"""

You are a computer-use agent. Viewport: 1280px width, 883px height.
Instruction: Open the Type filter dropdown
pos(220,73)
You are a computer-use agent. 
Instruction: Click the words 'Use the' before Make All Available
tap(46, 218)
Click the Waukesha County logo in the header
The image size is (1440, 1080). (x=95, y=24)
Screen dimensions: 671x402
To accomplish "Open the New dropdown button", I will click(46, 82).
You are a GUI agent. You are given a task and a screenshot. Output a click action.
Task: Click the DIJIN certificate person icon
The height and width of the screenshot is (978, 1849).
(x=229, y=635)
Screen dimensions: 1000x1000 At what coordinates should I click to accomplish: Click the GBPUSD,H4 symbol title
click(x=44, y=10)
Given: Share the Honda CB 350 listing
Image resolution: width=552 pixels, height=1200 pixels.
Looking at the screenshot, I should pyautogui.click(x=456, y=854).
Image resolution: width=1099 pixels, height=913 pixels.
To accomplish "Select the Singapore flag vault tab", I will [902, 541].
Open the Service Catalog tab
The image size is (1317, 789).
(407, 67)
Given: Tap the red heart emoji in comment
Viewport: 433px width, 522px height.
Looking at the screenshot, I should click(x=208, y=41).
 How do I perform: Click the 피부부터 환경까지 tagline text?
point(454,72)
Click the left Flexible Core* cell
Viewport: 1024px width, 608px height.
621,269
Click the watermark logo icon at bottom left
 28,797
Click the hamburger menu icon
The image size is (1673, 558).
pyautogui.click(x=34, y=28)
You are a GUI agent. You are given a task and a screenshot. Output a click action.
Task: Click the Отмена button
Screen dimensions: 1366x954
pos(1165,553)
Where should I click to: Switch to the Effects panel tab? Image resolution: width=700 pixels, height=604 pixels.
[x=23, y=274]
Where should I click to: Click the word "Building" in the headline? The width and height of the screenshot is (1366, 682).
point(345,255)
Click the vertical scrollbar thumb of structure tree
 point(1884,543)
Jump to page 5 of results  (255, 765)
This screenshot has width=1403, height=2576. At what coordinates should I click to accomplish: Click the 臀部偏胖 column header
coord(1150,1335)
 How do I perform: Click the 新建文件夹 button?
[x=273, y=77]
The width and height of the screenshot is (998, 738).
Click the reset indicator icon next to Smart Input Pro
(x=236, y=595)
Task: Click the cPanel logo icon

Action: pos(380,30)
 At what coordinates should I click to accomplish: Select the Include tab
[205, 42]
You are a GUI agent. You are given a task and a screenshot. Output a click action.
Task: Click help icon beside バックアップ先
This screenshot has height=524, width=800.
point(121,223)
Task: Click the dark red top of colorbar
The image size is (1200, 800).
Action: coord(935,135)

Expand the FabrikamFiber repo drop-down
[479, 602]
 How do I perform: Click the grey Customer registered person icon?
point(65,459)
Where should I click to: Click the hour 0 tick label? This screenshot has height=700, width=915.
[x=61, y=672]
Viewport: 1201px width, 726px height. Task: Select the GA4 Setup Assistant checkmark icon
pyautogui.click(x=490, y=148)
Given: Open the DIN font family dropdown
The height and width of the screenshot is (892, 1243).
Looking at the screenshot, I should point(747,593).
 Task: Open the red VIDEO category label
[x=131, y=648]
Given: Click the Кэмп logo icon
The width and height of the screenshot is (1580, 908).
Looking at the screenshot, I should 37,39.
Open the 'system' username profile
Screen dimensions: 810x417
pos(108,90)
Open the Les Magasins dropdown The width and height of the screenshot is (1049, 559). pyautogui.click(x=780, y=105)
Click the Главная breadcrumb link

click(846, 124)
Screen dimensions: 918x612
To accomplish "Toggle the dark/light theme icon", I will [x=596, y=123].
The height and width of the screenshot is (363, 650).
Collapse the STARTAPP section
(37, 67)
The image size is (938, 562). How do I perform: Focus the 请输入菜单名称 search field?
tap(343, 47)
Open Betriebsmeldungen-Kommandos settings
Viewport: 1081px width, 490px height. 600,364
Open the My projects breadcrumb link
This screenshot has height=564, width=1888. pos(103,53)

"""

### BRIEF
Starting at the line that contains "Viewport: 1201px width, 726px", output every remaining line of the data exactly, and stop after the last one.

### EXPECTED OUTPUT
Viewport: 1201px width, 726px height. Task: Select the GA4 Setup Assistant checkmark icon
pyautogui.click(x=490, y=148)
Given: Open the DIN font family dropdown
The height and width of the screenshot is (892, 1243).
Looking at the screenshot, I should point(747,593).
 Task: Open the red VIDEO category label
[x=131, y=648]
Given: Click the Кэмп logo icon
The width and height of the screenshot is (1580, 908).
Looking at the screenshot, I should 37,39.
Open the 'system' username profile
Screen dimensions: 810x417
pos(108,90)
Open the Les Magasins dropdown The width and height of the screenshot is (1049, 559). pyautogui.click(x=780, y=105)
Click the Главная breadcrumb link

click(846, 124)
Screen dimensions: 918x612
To accomplish "Toggle the dark/light theme icon", I will [x=596, y=123].
The height and width of the screenshot is (363, 650).
Collapse the STARTAPP section
(37, 67)
The image size is (938, 562). How do I perform: Focus the 请输入菜单名称 search field?
tap(343, 47)
Open Betriebsmeldungen-Kommandos settings
Viewport: 1081px width, 490px height. 600,364
Open the My projects breadcrumb link
This screenshot has height=564, width=1888. pos(103,53)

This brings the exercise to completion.